**** RECORD SET ****

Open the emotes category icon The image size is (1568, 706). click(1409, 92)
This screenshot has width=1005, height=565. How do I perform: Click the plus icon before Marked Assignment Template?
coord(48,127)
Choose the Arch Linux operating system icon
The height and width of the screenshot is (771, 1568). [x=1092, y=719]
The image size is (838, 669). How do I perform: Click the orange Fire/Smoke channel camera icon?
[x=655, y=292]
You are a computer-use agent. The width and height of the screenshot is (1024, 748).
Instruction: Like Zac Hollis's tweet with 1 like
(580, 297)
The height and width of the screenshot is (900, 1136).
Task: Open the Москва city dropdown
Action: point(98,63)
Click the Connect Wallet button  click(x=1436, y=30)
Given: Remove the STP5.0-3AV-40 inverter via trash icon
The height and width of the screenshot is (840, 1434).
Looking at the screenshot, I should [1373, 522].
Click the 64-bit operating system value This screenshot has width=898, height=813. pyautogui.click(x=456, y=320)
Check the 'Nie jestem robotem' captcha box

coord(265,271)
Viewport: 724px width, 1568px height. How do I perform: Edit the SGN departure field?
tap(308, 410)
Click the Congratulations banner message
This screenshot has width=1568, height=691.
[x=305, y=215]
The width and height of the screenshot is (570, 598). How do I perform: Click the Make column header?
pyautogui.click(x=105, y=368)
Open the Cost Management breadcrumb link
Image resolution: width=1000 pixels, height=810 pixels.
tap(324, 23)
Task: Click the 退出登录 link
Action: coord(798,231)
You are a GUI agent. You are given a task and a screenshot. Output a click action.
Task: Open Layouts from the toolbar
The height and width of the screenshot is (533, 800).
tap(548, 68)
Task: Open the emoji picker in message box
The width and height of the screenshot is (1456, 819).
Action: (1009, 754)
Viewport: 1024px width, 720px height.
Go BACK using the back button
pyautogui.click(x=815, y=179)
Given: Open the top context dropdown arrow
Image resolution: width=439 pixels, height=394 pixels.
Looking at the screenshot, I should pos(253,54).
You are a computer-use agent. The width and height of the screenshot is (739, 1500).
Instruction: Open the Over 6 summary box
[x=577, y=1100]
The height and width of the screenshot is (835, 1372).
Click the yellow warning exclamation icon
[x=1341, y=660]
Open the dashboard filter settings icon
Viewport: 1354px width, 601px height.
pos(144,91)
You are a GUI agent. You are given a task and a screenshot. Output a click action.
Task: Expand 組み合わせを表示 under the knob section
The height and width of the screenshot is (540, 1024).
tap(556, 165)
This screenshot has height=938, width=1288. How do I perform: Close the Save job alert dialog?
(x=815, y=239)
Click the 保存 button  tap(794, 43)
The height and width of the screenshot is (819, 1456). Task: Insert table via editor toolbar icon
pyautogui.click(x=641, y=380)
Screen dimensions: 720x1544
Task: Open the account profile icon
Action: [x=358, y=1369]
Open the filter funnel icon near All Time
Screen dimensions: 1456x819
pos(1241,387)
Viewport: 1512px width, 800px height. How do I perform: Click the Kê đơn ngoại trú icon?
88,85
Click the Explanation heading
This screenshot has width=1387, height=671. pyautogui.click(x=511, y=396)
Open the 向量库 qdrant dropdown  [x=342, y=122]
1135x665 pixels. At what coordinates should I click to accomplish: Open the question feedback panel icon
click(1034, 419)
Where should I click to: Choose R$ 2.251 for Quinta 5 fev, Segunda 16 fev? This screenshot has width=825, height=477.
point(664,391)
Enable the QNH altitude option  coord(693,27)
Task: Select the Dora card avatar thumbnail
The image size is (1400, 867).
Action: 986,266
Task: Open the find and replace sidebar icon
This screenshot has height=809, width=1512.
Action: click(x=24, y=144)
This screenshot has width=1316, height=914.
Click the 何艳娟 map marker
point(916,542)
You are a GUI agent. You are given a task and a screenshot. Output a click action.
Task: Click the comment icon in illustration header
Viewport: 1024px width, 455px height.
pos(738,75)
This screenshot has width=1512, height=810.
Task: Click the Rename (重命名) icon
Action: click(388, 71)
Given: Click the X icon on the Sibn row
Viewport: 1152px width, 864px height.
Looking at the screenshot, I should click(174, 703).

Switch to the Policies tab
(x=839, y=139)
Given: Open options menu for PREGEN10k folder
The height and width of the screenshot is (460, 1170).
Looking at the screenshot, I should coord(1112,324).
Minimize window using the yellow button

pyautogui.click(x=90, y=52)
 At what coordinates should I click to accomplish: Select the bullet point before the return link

****

EXERCISE
Output everything in the data from the line containing "The image size is (838, 669)." down to the line containing "tap(548, 68)", inclusive, as a JSON list of strings with one string per line and blank lines omitted.

EXERCISE ANSWER
[
  "The image size is (838, 669). How do I perform: Click the orange Fire/Smoke channel camera icon?",
  "[x=655, y=292]",
  "You are a computer-use agent. The width and height of the screenshot is (1024, 748).",
  "Instruction: Like Zac Hollis's tweet with 1 like",
  "(580, 297)",
  "The height and width of the screenshot is (900, 1136).",
  "Task: Open the Москва city dropdown",
  "Action: point(98,63)",
  "Click the Connect Wallet button  click(x=1436, y=30)",
  "Given: Remove the STP5.0-3AV-40 inverter via trash icon",
  "The height and width of the screenshot is (840, 1434).",
  "Looking at the screenshot, I should [1373, 522].",
  "Click the 64-bit operating system value This screenshot has width=898, height=813. pyautogui.click(x=456, y=320)",
  "Check the 'Nie jestem robotem' captcha box",
  "coord(265,271)",
  "Viewport: 724px width, 1568px height. How do I perform: Edit the SGN departure field?",
  "tap(308, 410)",
  "Click the Congratulations banner message",
  "This screenshot has width=1568, height=691.",
  "[x=305, y=215]",
  "The width and height of the screenshot is (570, 598). How do I perform: Click the Make column header?",
  "pyautogui.click(x=105, y=368)",
  "Open the Cost Management breadcrumb link",
  "Image resolution: width=1000 pixels, height=810 pixels.",
  "tap(324, 23)",
  "Task: Click the 退出登录 link",
  "Action: coord(798,231)",
  "You are a GUI agent. You are given a task and a screenshot. Output a click action.",
  "Task: Open Layouts from the toolbar",
  "The height and width of the screenshot is (533, 800).",
  "tap(548, 68)"
]